Droga, asse Roma-Sudamerica: la 'roba' nel latte in polvere


Droga, asse Roma-Sudamerica: la 'roba' nel latte in polvere
26/01/2010, 16:01

Utilizzavano confezioni di latte in polvere e addirittura reggiseni per fare arrivare la droga dal Sudamerica in Italia in particolare nella zona del litorale e nei quartieri a sud di Roma. I carabinieri del Nucleo investigativo di Ostia guidati dal colonnello Giuseppe Lagala, hanno smantellato due organizzazioni, effettuando 26 arresti, che dal Paraguay Venezuela e Colombia facevano arrivare fiumi di cocaina e hashish. I militari hanno sequestrato beni per circa 1 milione di euro tra cui una villetta, un'appartamento, auto e moto. Una delle due organizzazioni faceva capo ai fratelli Fasciani, Giuseppe e Carmine, esponenti di spicco della malavita romana. Gli investigatori hanno accertato che Carmine, attualmente detenuto a Napoli, si era fatto ricoverare in una comunita' di recupero per tossicodipendenti a Latina sfruttando un certificato medico falso, dove continuava a cedere droga.
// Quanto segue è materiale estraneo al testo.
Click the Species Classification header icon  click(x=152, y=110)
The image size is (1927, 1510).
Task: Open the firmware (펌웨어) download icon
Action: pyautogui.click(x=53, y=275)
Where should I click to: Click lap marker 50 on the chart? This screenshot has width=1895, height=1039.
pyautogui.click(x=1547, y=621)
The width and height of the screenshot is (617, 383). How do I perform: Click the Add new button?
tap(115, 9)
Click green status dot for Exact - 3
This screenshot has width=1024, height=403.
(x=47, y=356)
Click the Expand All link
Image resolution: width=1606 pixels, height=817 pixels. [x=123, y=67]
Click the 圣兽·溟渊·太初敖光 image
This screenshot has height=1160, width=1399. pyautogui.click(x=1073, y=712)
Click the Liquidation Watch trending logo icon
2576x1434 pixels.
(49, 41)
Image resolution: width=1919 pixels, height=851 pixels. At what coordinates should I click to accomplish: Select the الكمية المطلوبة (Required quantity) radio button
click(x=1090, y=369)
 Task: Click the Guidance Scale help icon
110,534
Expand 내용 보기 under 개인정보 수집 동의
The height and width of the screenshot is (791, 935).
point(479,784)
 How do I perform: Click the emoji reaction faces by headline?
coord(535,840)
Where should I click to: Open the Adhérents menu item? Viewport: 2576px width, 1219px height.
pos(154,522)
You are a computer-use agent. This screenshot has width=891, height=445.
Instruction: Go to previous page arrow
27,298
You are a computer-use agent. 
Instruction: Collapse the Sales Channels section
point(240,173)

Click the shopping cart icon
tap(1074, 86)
Il secondo sodalizio criminale faceva arrivare la droga dal Paraguay attraverso ovuli ma in un caso anche in un modo piu' originale: circa 1 chilo di cocaina, nascosto in un abbondante reggiseno indossato da una donna sudamericana. ''Questa indagine - ha spiegato il procuratore aggiunto Giancarlo Capaldo - ha consentito di raggiungere un altro importante obiettivo alla lotta alla criminalita' organizzata proprio ad Ostia, una delle aree piu' esposte alle infiltrazioni mafiose''.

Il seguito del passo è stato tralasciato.